• TASK INPUT:
|---|
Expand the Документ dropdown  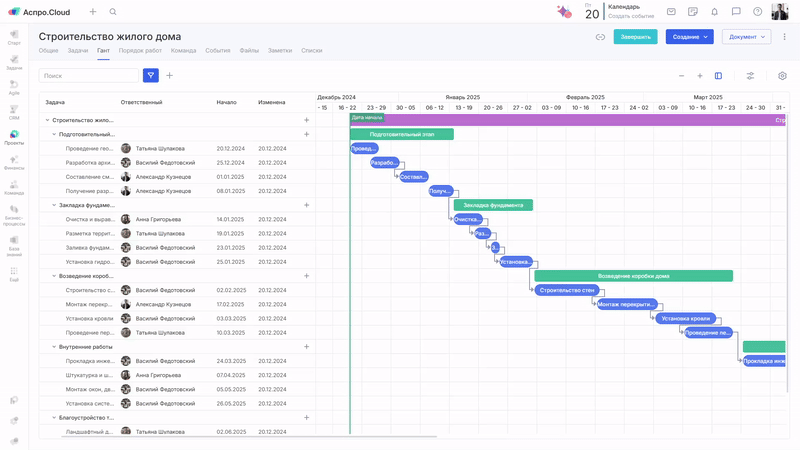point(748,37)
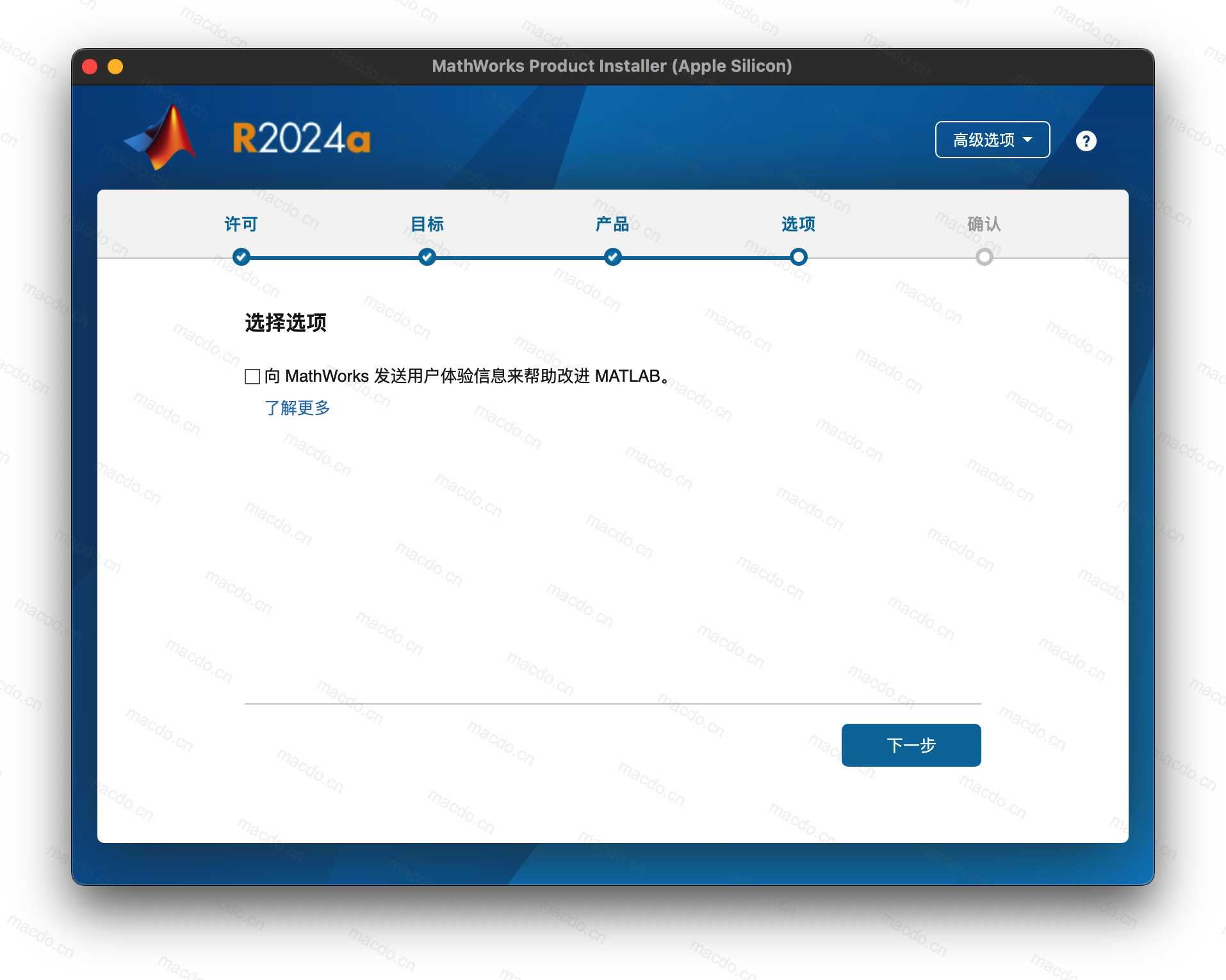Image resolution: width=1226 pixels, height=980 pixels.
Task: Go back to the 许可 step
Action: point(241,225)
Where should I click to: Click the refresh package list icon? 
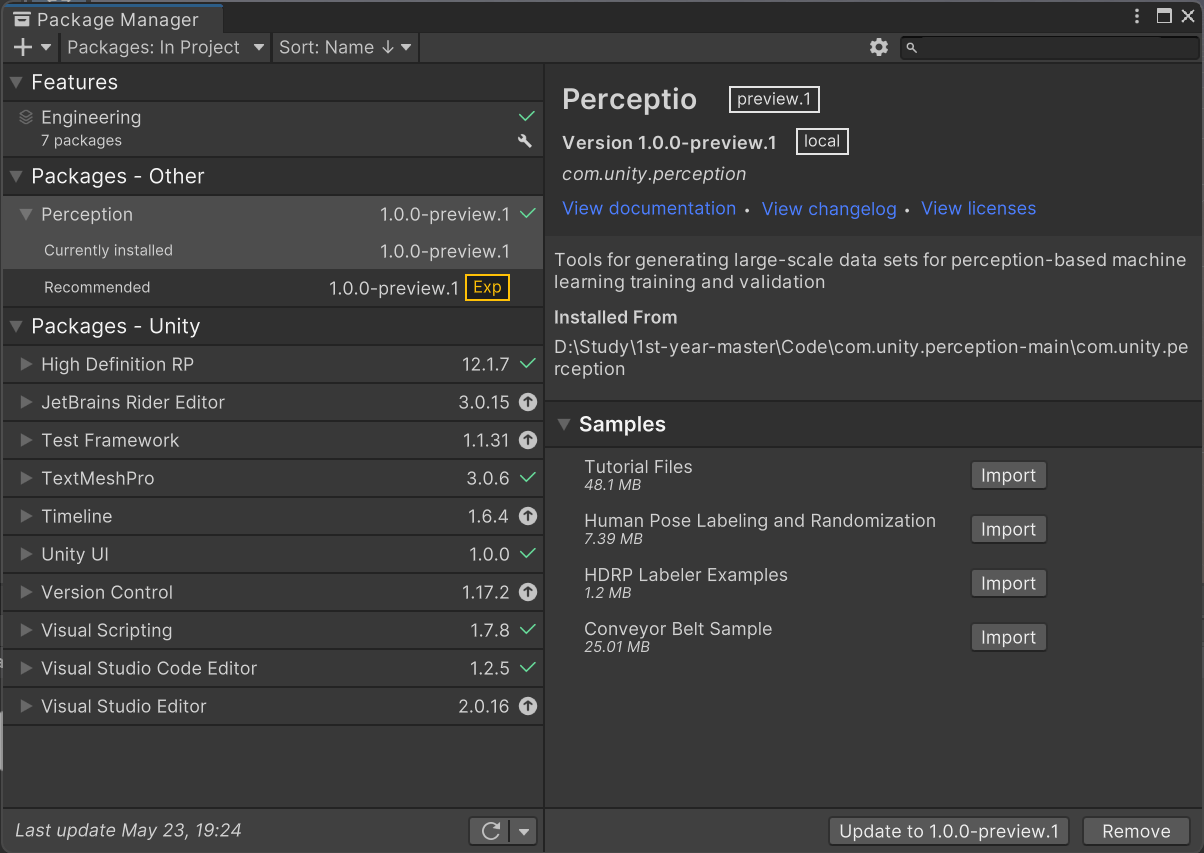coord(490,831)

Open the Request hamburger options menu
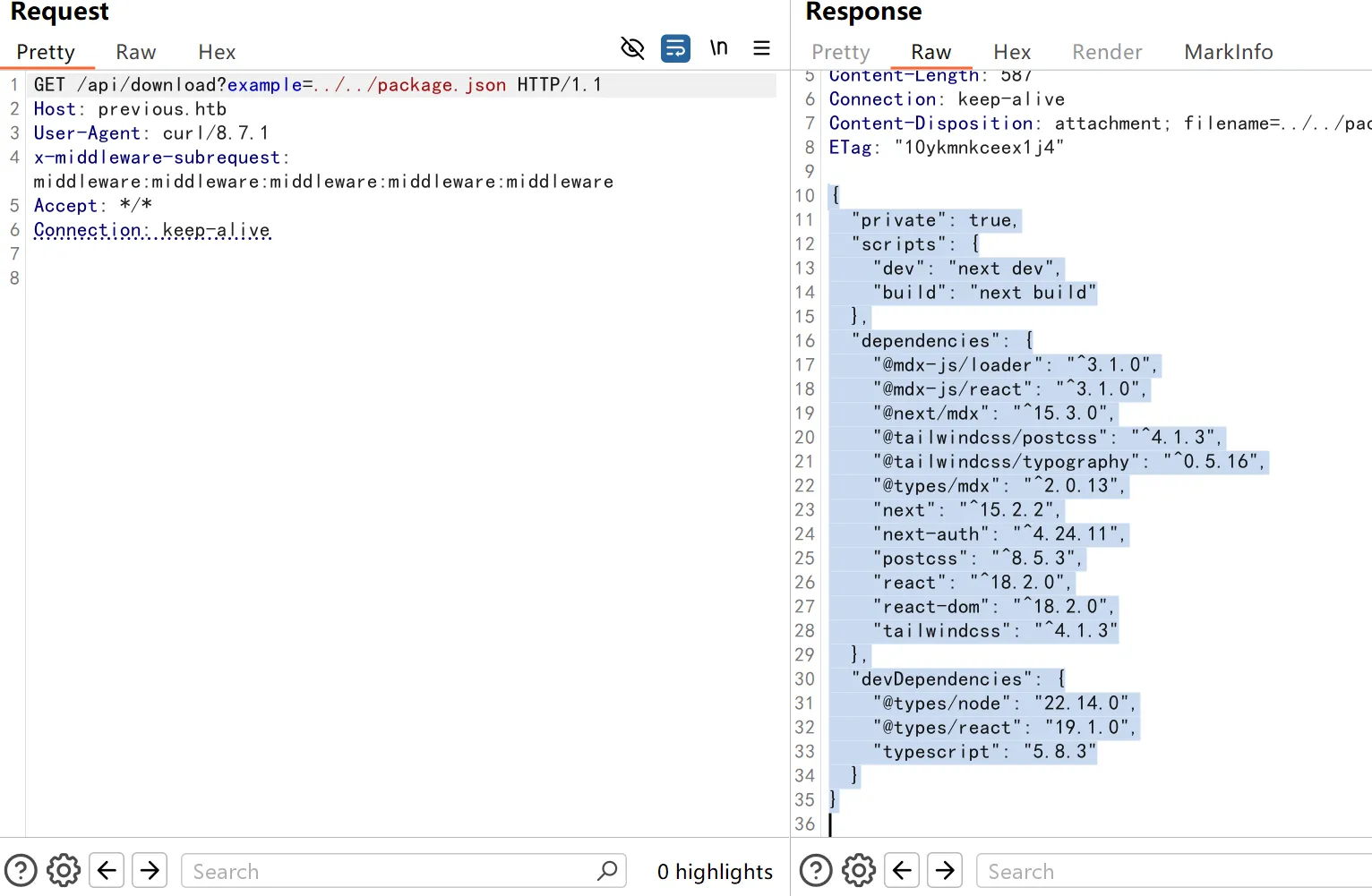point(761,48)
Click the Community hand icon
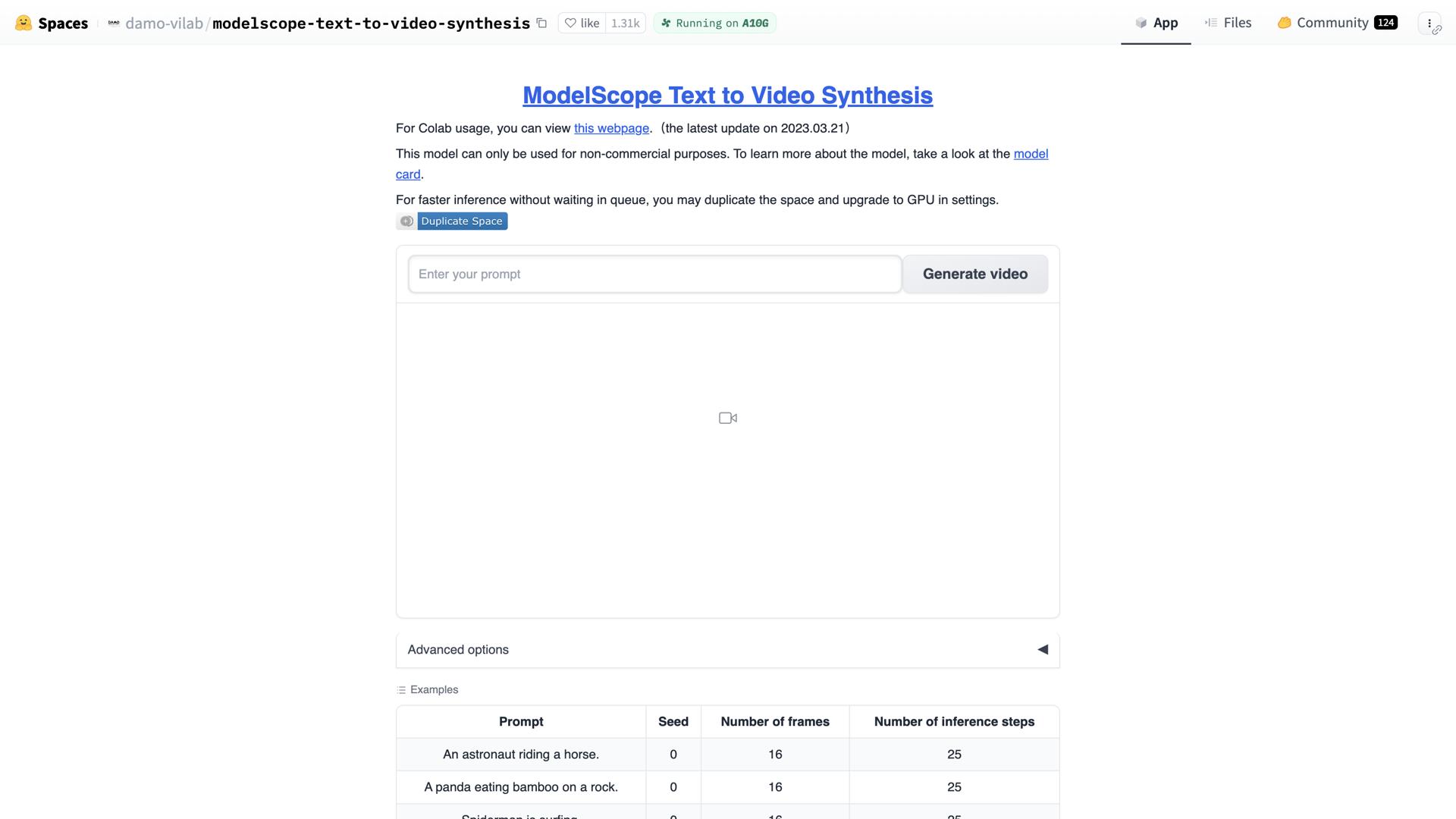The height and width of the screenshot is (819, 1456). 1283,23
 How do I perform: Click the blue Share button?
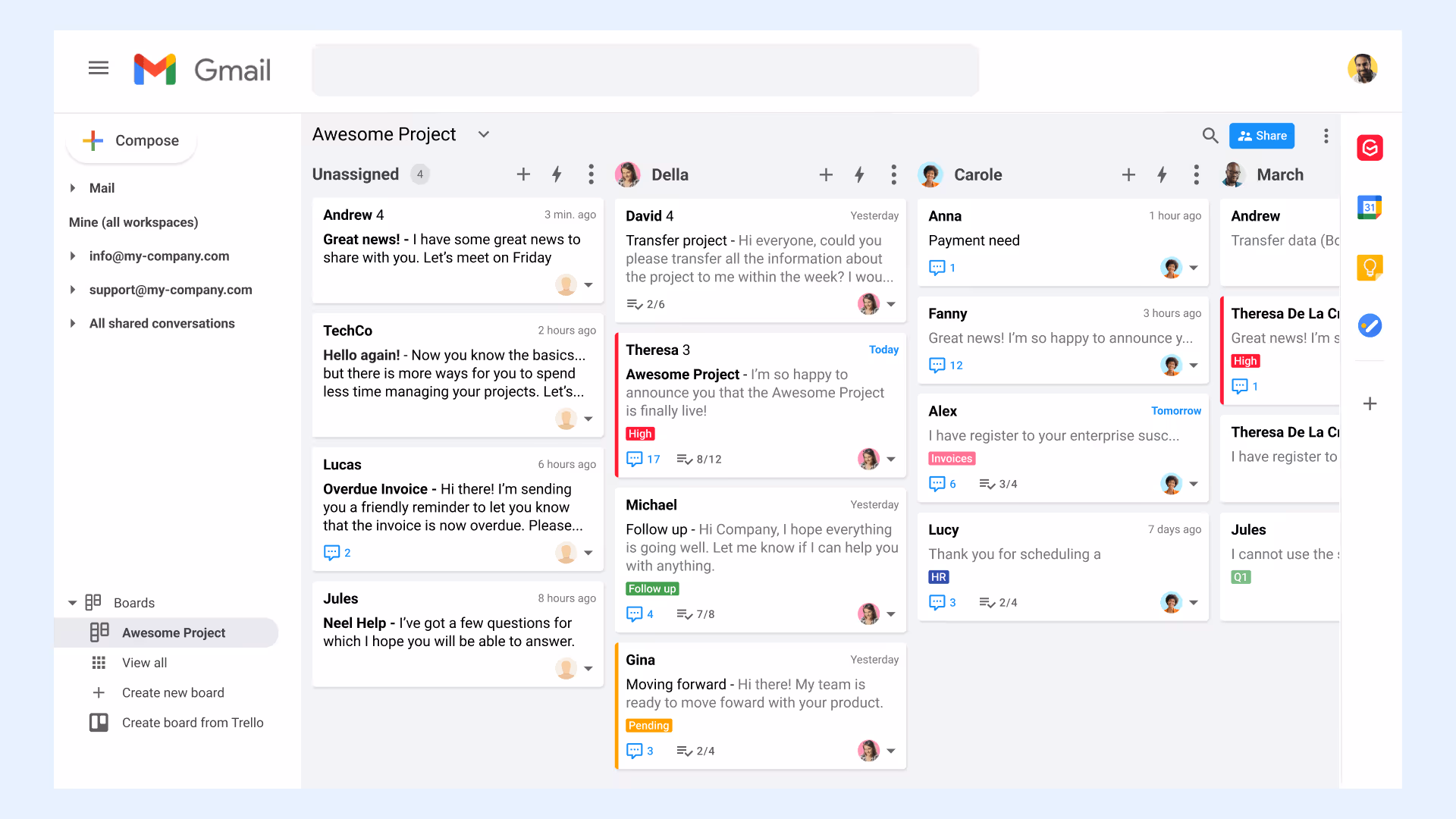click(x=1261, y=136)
|---|
• WRITTEN PROBLEM:
Render the stretch of the material from the line containing "Where should I" through the end of the material, both ends included, as a Markdown table with the columns Row and Line. Number each row, skip blank lines, and leave the pictures out.

• CORRECT RESULT:
| Row | Line |
|---|---|
| 1 | Where should I click to: Click the refresh package list icon?  |
| 2 | coord(490,831) |
| 3 | Open the Request hamburger options menu |
| 4 | point(761,48) |
| 5 | Click the Community hand icon |
| 6 | The height and width of the screenshot is (819, 1456). 1283,23 |
| 7 |  How do I perform: Click the blue Share button? |
| 8 | click(x=1261, y=136) |